Only it didn’t really "work".
It stopped people from bothering me, sure. It shut them down, yes.
But it never really solved my problems. In fact, it usually made matters worse, led to volatile relationships with a boyfriend, and made what would ordinarily be unremarkable exchanges into heated arguments.
I realized I used that pot of lava for everything that bothered me. Big or small. I went to it instantly, at the first sign of distress, disagreement, or even when I thought someone might be thinking about not agreeing with me.
I was serving up anger, and it wasn’t serving me well.
Once I saw this, I realized that the source of the anger was in part my inability to release myself from this clanging shout in my head "UNFAIR, THE INJUSTICE, WHY! WHY ME?" and all of that. I had to let that go. It was in understanding that there was no restitution coming. It could not be undone. There was no apology that would magically make the pain evaporate, the self-esteem return, the years re-run, or the childhood memories become better.

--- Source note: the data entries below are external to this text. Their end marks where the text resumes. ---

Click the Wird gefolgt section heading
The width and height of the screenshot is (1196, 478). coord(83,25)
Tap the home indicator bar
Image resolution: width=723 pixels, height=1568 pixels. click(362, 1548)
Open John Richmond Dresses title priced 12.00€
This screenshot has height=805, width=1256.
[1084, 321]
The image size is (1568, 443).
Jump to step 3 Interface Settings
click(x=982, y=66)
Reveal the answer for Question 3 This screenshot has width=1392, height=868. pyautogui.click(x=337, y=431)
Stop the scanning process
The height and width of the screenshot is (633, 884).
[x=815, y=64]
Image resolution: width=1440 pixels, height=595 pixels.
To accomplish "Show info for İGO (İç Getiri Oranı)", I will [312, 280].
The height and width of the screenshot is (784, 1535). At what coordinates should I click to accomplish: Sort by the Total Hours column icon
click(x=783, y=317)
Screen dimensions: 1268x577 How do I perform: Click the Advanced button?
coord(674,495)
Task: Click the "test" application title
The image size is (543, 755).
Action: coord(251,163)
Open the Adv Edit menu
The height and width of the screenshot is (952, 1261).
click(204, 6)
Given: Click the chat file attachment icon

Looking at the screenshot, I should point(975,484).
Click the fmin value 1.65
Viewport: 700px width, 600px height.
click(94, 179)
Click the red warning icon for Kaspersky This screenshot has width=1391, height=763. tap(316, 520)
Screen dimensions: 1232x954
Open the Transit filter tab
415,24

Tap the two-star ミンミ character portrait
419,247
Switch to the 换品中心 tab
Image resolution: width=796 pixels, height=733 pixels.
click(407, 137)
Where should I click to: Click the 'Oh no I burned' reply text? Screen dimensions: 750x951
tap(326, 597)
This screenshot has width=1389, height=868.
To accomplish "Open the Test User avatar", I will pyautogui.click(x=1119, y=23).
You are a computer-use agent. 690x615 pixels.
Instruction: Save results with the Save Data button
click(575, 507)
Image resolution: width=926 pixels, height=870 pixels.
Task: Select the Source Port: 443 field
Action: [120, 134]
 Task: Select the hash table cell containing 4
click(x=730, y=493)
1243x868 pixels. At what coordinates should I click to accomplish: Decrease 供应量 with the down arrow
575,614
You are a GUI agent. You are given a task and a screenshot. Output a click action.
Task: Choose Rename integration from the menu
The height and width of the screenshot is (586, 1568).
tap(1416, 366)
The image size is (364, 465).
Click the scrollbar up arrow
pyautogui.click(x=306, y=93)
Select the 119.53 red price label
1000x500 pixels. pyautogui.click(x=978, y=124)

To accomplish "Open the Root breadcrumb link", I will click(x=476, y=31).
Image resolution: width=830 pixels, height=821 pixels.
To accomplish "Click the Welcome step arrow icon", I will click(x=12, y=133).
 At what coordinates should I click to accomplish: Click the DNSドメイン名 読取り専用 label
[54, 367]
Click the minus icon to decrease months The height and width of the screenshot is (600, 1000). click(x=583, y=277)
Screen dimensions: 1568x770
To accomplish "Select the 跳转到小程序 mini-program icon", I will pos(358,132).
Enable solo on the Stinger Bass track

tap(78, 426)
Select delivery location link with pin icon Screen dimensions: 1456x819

And that if I was choosing - yes, CHOOSING - to act out in anger and hatred, then I was also choosing to take a path of darkness in my life. I was choosing that cauldron to BOIL MYSELF IN. By choice.
So I chose to walk away from the stove.
It has made all the difference. At first, it was a conscious choice to stop myself. It got easier each time. Now, it is who I am. Calm, cool under pressure.
I am not my father.
When it comes to wanting restitution justice for the affairs? I know I cannot ever get that. It cannot be given. There is a brokenness in me around the infidelity that will not be healed, and when I look at my husband, there is also a brokenness in him that match my wounds. We know this, now. Together, we’re planning to take our lessons and build a new marriage. Our time left is short, but we’re working fast.